After hearing Barack Obama talk about looking for Taliban moderates, one apparently has volunteered to be Obama’s partner in peace. Unfortunately, Mullah Omar hardly qualifies as a “moderate”, given the brutal nature of his rule in Afghanistan before the US deposed him following the 9/11 attacks. Will Obama talk with Omar?
Mullah Omar, the supreme leader of the Taliban, has approved the talks aimed at ending the war in Afghanistan, with a top aide of the one-eyed cleric taking part in the Saudi-sponsored peace negotiations, a news report said on Sunday.
“Mullah Omar has given the green light to talks,” said one of the mediators, Abdullah Anas, a former friend of Osama Bin Laden who used to fight in Afghanistan but now lives in London.
“A big, big step has happened,” Anas was quoted as saying by The Sunday Times today. “For the first time, there is a language of . . . Peace on both sides,” he said.
In one sense, Obama may not have much to say about it.
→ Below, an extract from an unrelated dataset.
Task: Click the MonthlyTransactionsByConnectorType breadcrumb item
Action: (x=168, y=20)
Hamid Karzai has to make the decision about how much accommodation he wants to make with his fellow Afghanis in exchange for peace. Afghanistan is much more of a civil war than Iraq was, even at the worst of times, and its resolution will come through some level of reconciliation. If Karzai chooses to engage with Omar, Obama won’t be able to prevent it, and if Karzai wants nothing to do with Omar, Obama will have only a limited influence in pushing the two together.
The notion seems absurd on its face, however, and it doesn’t help Obama to have Omar making this move. Many critics of Obama’s “moderate Taliban” remark insist that the phrase is an oxymoron. Perhaps that’s not strictly true, but the idea that Omar is a moderate anything is laughable. Omar believes in strict imposition of shari’a law as a governing force and imam rule, proving both during his catastrophic reign of terror. Are we to believe that Omar suddenly has an affection for democracy and secular politics, and that he’d be willing to bargain away shari’a in negotiations? Omar epitomizes the oxymoron.
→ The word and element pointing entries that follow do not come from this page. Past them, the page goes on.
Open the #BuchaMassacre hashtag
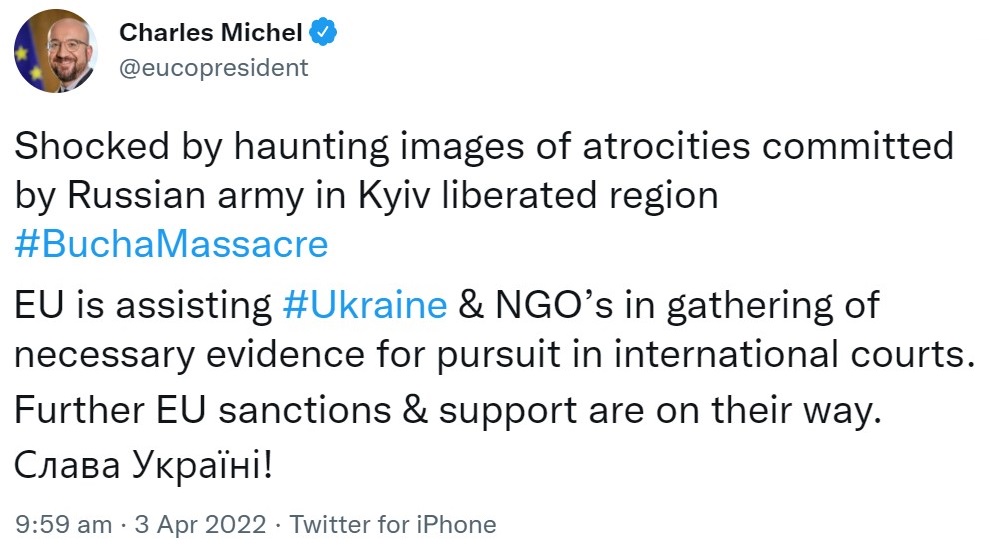This screenshot has height=558, width=989. click(172, 244)
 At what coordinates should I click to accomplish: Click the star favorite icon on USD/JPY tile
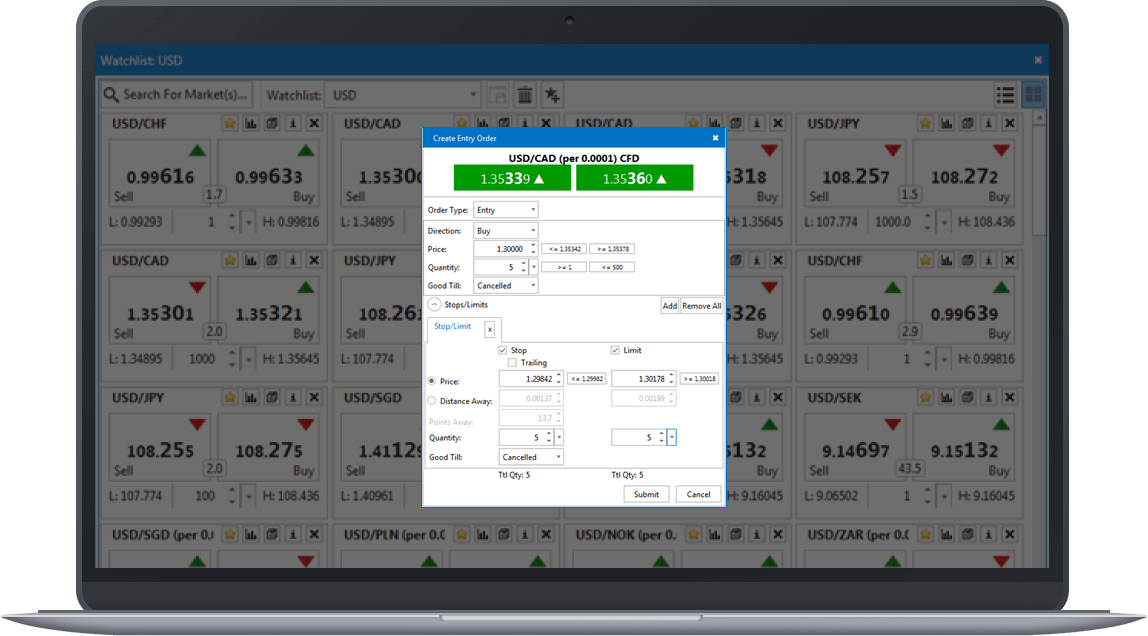pos(924,123)
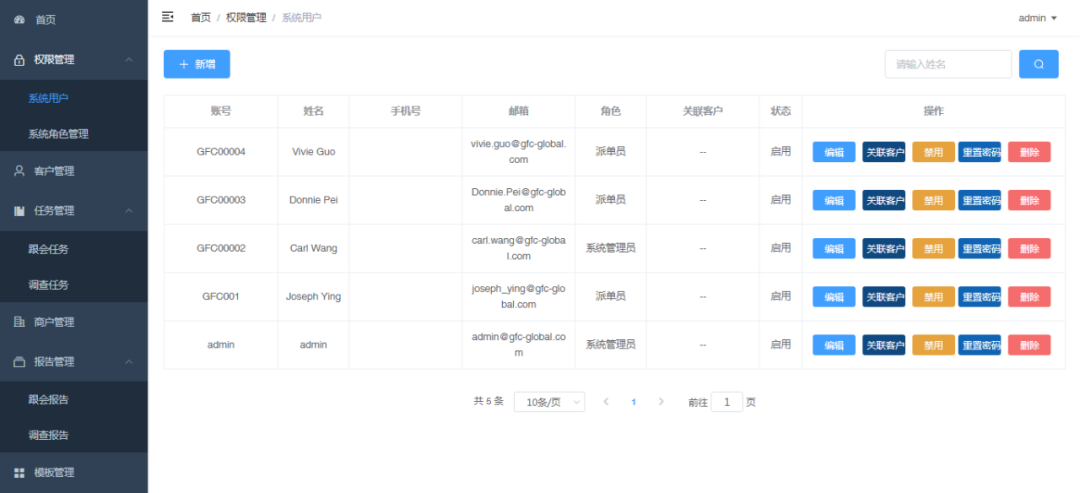Go to next page arrow

tap(660, 402)
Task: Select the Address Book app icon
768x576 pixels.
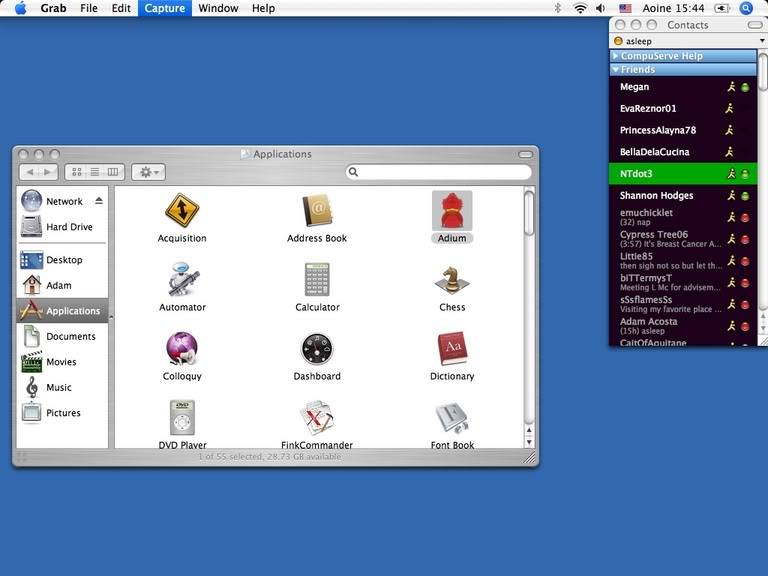Action: (317, 211)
Either Omar thinks he can manipulate the Obama administration into allowing him to re-establish his movement in Afghanistan in the guise of a political party, or he’s more desperate than we think. If it’s the latter, we can gauge his sincerity by asking him to deliver Osama bin Laden and Ayman al-Zawahiri, and the rest of al-Qaeda’s leadership. If it’s the former, Omar will balk outright.